*** Opening Supplied records ***
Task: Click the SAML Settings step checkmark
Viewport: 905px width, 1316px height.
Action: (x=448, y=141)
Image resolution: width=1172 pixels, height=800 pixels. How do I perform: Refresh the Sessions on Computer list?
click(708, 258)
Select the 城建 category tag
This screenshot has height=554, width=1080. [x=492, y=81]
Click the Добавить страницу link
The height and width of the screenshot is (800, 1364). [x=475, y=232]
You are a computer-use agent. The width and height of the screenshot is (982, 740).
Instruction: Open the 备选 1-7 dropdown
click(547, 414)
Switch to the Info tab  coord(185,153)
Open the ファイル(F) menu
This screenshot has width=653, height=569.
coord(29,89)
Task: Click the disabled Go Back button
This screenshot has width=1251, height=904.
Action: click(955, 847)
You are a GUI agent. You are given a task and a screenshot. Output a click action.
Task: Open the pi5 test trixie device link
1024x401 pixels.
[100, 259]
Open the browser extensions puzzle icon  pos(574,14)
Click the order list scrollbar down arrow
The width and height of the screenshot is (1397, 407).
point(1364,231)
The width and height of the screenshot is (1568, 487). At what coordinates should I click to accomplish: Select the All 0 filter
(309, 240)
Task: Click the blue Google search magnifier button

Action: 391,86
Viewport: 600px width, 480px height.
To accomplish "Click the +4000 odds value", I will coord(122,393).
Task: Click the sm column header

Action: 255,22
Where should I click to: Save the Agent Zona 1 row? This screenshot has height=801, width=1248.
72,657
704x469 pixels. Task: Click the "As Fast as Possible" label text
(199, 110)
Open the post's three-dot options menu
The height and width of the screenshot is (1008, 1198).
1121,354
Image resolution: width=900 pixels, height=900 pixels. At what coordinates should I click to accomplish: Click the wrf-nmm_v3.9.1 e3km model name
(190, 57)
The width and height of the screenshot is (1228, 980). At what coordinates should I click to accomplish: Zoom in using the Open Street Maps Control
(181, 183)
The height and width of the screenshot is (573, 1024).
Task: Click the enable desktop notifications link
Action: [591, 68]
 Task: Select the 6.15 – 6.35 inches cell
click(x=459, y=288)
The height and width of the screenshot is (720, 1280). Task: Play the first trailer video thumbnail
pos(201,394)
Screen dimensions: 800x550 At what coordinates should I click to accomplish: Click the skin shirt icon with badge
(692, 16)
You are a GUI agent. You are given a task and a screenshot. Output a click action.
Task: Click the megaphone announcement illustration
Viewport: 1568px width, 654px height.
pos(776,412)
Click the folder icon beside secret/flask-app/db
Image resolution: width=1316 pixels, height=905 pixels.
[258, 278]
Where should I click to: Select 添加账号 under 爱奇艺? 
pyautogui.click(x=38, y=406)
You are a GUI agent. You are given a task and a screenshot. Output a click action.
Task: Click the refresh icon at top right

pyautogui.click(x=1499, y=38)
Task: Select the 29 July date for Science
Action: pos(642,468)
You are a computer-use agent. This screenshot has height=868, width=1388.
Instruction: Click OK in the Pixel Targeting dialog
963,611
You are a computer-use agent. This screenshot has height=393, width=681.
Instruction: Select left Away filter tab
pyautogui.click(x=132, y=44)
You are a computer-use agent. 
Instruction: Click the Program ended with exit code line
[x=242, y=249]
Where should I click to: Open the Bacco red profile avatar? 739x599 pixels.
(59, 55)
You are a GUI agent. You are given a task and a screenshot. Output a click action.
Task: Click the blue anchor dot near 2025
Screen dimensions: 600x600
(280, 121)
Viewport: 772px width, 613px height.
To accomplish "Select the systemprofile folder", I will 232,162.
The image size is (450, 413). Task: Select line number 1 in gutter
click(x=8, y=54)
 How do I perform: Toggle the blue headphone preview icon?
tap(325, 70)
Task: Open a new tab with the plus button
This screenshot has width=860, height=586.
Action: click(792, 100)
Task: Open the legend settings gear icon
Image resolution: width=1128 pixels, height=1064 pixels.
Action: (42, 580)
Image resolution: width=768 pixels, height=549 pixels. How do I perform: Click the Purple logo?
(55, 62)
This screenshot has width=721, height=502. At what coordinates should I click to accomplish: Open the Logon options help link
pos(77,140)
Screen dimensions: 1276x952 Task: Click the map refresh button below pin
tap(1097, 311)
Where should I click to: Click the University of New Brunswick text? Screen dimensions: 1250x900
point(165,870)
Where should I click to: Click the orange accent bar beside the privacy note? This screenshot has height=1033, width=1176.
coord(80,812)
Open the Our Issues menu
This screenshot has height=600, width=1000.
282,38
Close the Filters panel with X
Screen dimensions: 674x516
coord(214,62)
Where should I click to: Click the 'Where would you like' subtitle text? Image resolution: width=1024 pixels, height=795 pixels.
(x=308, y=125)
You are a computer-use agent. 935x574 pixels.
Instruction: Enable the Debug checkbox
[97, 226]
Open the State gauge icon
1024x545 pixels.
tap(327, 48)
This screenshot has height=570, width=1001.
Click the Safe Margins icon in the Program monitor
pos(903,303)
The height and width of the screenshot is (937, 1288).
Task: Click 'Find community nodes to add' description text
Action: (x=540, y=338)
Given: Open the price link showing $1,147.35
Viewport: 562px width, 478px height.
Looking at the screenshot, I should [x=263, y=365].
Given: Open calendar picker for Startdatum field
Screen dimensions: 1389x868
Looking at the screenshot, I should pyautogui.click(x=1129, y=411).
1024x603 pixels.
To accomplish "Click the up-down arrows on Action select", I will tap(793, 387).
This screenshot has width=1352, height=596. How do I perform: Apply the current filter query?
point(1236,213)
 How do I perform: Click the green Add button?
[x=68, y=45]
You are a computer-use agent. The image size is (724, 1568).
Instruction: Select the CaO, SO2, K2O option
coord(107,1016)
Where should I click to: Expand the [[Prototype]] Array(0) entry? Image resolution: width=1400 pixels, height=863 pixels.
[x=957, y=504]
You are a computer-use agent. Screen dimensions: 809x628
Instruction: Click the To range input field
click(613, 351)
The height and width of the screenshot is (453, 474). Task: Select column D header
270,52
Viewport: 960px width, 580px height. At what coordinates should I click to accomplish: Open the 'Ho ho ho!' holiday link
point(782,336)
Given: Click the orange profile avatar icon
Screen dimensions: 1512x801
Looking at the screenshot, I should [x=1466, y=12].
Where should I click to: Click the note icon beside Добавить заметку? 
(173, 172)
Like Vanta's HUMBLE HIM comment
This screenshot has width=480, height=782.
*** Closing Supplied records ***
Return, with no change at all, every line in the entries above from the line containing "You are a computer-use agent. The width" through the line containing "Viewport: 600px width, 480px height.".

_Reply_
You are a computer-use agent. The width and height of the screenshot is (982, 740).
Instruction: Open the 备选 1-7 dropdown
click(547, 414)
Switch to the Info tab  coord(185,153)
Open the ファイル(F) menu
This screenshot has width=653, height=569.
coord(29,89)
Task: Click the disabled Go Back button
This screenshot has width=1251, height=904.
Action: click(955, 847)
You are a GUI agent. You are given a task and a screenshot. Output a click action.
Task: Open the pi5 test trixie device link
1024x401 pixels.
[100, 259]
Open the browser extensions puzzle icon  pos(574,14)
Click the order list scrollbar down arrow
The width and height of the screenshot is (1397, 407).
point(1364,231)
The width and height of the screenshot is (1568, 487). At what coordinates should I click to accomplish: Select the All 0 filter
(309, 240)
Task: Click the blue Google search magnifier button

Action: 391,86
Viewport: 600px width, 480px height.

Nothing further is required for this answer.